CONSIGNE: Dans l'extrait du document ci-dessous, relevez tous les noms que la phrase commençant par « Selon les pays » donne à la bouillie de farine de maïs.

EXTRAIT DU DOCUMENT:
***

Photo prise depuis le Mendi Réincarné, le 25 septembre 2025.
© Zukiswa Wanner

Vendredi 26 septembre.

Avec mes amis kényans, nous le prononçons « unga », comme le nom du plat à base de farine de maïs consommé en Afrique orientale et en Afrique australe. Selon les pays, cette bouillie est connue sous les noms d’ugali, de ntshima, de sadza, de pap ou d’isitshwala. Avec mes amis, nous disons « unga » parce que c’est en cette saison chaque année que les présidents africains se rendent à New York à l’Assemblée générale des Nations unies [United Nations General Assembly, UNGA, NDLR], aux frais du contribuable, avec de grandes délégations, et qu’ils montent à la tribune pour parler des droits et de la démocratie que l’Occident leur refuse et qu’ils ne concèdent pas à leurs propres citoyens. Parce que, comme les fouines qu’ils sont, ils cherchent toujours à obtenir la validation de l’Empire.

***

ENTRÉES PRÉSENTÉES:
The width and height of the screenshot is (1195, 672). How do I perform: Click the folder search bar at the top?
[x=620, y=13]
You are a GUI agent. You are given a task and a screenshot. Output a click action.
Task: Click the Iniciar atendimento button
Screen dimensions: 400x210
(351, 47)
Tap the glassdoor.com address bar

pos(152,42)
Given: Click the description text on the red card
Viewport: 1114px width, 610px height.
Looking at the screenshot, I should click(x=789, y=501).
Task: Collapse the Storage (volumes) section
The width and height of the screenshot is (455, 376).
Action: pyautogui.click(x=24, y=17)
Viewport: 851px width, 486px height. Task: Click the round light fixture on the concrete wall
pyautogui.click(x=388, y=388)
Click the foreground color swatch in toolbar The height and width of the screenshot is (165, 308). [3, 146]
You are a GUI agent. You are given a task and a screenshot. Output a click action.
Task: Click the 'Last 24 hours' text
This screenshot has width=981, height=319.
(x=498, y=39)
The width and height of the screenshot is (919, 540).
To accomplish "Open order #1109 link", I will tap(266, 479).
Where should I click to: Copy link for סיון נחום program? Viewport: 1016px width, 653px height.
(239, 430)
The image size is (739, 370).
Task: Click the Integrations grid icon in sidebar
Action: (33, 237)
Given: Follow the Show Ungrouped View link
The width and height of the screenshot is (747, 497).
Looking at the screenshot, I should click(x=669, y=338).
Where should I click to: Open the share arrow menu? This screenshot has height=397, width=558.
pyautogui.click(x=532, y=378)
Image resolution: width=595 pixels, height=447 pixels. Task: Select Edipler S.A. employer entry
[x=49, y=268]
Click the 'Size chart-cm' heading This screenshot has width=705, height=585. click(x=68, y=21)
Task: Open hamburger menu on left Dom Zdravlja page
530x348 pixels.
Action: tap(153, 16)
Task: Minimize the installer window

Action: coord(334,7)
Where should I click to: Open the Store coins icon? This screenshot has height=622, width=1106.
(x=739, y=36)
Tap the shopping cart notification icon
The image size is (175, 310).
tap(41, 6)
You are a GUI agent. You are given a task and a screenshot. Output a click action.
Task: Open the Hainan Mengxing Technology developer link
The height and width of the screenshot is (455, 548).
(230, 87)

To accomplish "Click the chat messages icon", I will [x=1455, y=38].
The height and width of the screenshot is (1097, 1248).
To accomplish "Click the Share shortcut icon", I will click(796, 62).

***

RÉSULTAT: ugali, ntshima, sadza, pap, isitshwala